▶ [Consigne]: Recopiez à l'identique toutes les lignes du matériel ci-dessous, sans rien y changer.

Données de localisation des mots et des éléments:
★ ★ ★ ★

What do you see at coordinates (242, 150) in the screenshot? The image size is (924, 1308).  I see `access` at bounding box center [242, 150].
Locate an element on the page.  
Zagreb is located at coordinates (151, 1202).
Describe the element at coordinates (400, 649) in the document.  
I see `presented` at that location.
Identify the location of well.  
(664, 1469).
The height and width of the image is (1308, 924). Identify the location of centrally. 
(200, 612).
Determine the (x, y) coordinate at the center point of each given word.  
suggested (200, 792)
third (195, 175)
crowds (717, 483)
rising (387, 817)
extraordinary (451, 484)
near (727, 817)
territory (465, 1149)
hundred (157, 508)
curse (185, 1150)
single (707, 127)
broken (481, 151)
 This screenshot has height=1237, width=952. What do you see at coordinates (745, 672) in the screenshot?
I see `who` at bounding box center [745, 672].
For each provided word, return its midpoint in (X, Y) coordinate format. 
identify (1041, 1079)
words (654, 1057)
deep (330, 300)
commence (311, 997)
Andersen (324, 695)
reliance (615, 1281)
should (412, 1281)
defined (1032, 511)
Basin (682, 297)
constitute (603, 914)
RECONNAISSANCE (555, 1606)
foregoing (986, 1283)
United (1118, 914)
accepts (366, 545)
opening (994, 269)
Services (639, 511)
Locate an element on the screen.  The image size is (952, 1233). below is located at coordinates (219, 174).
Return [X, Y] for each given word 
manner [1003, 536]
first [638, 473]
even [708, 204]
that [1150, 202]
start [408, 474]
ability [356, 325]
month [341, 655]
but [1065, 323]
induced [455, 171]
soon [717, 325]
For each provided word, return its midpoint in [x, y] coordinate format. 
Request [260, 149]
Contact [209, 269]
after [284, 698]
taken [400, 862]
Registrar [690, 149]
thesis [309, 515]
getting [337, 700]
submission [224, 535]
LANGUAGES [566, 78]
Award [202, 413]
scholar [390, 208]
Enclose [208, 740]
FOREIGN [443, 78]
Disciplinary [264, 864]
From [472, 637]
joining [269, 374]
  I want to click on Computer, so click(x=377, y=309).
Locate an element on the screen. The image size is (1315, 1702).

★ ★ ★ ★

▶ [Réponse proposée]:
What do you see at coordinates (242, 150) in the screenshot? The image size is (924, 1308).  I see `access` at bounding box center [242, 150].
Locate an element on the page.  
Zagreb is located at coordinates (151, 1202).
Describe the element at coordinates (400, 649) in the document.  
I see `presented` at that location.
Identify the location of well.  
(664, 1469).
The height and width of the image is (1308, 924). Identify the location of centrally. 
(200, 612).
Determine the (x, y) coordinate at the center point of each given word.  
suggested (200, 792)
third (195, 175)
crowds (717, 483)
rising (387, 817)
extraordinary (451, 484)
near (727, 817)
territory (465, 1149)
hundred (157, 508)
curse (185, 1150)
single (707, 127)
broken (481, 151)
 This screenshot has height=1237, width=952. What do you see at coordinates (745, 672) in the screenshot?
I see `who` at bounding box center [745, 672].
For each provided word, return its midpoint in (X, Y) coordinate format. 
identify (1041, 1079)
words (654, 1057)
deep (330, 300)
commence (311, 997)
Andersen (324, 695)
reliance (615, 1281)
should (412, 1281)
defined (1032, 511)
Basin (682, 297)
constitute (603, 914)
RECONNAISSANCE (555, 1606)
foregoing (986, 1283)
United (1118, 914)
accepts (366, 545)
opening (994, 269)
Services (639, 511)
Locate an element on the screen.  The image size is (952, 1233). below is located at coordinates (219, 174).
Return [X, Y] for each given word 
manner [1003, 536]
first [638, 473]
even [708, 204]
that [1150, 202]
start [408, 474]
ability [356, 325]
month [341, 655]
but [1065, 323]
induced [455, 171]
soon [717, 325]
For each provided word, return its midpoint in [x, y] coordinate format. 
Request [260, 149]
Contact [209, 269]
after [284, 698]
taken [400, 862]
Registrar [690, 149]
thesis [309, 515]
getting [337, 700]
submission [224, 535]
LANGUAGES [566, 78]
Award [202, 413]
scholar [390, 208]
Enclose [208, 740]
FOREIGN [443, 78]
Disciplinary [264, 864]
From [472, 637]
joining [269, 374]
  I want to click on Computer, so click(x=377, y=309).
Locate an element on the screen. The image size is (1315, 1702).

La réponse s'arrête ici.